In recent years, SciClone has started to build a pipeline of drug candidates with a focus on oncology and severe infections. Five are classified as late-stage in that they have completed – or are about to complete – new drug application (NDA) submissions in China, or they plan on using advanced clinical data from overseas to make NDA applications in China. Three more are in phase-two clinical trials or earlier.
In 2016, the year before it was privatized, SciClone generated $160.1 million in revenue and $30.7 million in net profit.
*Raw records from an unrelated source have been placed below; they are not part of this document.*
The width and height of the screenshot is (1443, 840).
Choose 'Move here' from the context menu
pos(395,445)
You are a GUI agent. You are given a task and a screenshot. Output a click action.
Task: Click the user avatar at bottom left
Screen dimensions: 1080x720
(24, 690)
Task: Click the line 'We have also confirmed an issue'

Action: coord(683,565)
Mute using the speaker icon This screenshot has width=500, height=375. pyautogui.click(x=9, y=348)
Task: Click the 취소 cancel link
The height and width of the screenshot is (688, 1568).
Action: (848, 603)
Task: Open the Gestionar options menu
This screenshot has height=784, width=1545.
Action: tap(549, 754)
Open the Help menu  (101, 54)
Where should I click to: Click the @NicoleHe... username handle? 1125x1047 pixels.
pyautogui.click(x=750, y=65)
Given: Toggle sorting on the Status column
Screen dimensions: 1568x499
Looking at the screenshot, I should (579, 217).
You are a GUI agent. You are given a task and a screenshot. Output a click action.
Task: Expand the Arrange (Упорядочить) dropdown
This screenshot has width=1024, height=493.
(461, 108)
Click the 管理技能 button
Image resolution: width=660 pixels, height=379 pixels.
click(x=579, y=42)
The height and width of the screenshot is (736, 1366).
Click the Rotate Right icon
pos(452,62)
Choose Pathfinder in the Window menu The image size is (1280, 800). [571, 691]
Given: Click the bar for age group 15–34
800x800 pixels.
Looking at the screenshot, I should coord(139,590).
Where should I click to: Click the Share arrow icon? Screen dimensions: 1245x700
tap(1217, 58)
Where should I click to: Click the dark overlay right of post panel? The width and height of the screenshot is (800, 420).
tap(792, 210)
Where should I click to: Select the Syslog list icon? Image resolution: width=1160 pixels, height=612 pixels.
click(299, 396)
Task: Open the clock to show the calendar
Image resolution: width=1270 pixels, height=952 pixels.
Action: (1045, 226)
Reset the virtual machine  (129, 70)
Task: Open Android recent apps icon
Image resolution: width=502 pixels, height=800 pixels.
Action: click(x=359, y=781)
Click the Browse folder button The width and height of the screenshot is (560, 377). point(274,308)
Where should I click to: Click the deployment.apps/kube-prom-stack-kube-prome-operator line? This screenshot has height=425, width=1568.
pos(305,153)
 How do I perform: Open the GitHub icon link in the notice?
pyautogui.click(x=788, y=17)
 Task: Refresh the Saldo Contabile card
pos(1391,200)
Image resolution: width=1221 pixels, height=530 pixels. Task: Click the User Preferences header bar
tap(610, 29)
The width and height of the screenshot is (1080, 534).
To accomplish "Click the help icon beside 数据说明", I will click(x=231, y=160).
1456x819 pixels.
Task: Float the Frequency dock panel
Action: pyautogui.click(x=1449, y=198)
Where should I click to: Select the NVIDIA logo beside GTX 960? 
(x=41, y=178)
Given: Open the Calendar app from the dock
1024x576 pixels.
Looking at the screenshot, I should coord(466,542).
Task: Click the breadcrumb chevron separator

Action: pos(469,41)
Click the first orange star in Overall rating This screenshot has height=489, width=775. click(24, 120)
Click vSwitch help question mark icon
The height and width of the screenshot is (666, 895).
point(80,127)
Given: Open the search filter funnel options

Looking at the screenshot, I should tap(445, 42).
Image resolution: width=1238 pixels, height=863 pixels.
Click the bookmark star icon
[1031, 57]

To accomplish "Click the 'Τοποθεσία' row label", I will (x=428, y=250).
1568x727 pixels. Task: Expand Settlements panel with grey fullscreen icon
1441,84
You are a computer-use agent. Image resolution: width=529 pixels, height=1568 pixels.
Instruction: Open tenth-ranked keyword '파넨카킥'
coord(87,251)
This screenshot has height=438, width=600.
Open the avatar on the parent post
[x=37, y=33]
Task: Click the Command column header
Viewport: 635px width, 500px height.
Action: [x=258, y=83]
Revenue reached RMB1.71 billion ($264 million) in 2019, up from RMB1.41 billion a year earlier. Over the same period, net profit rose from RMB535.1 million to RMB614.6 million. For the first nine months of 2020, revenue and net profit were RMB1.58 billion and RMB689.7 million.
Of the IPO proceeds, the company plans to use approximately 30% to acquire or in-license drug candidates, 28% to pay down debt, and 26% to support the development and commercialization of clinical-stage candidates. The rest will go towards sales and marketing coverage and studies on additional clinical adoptions of its marketed product portfolio.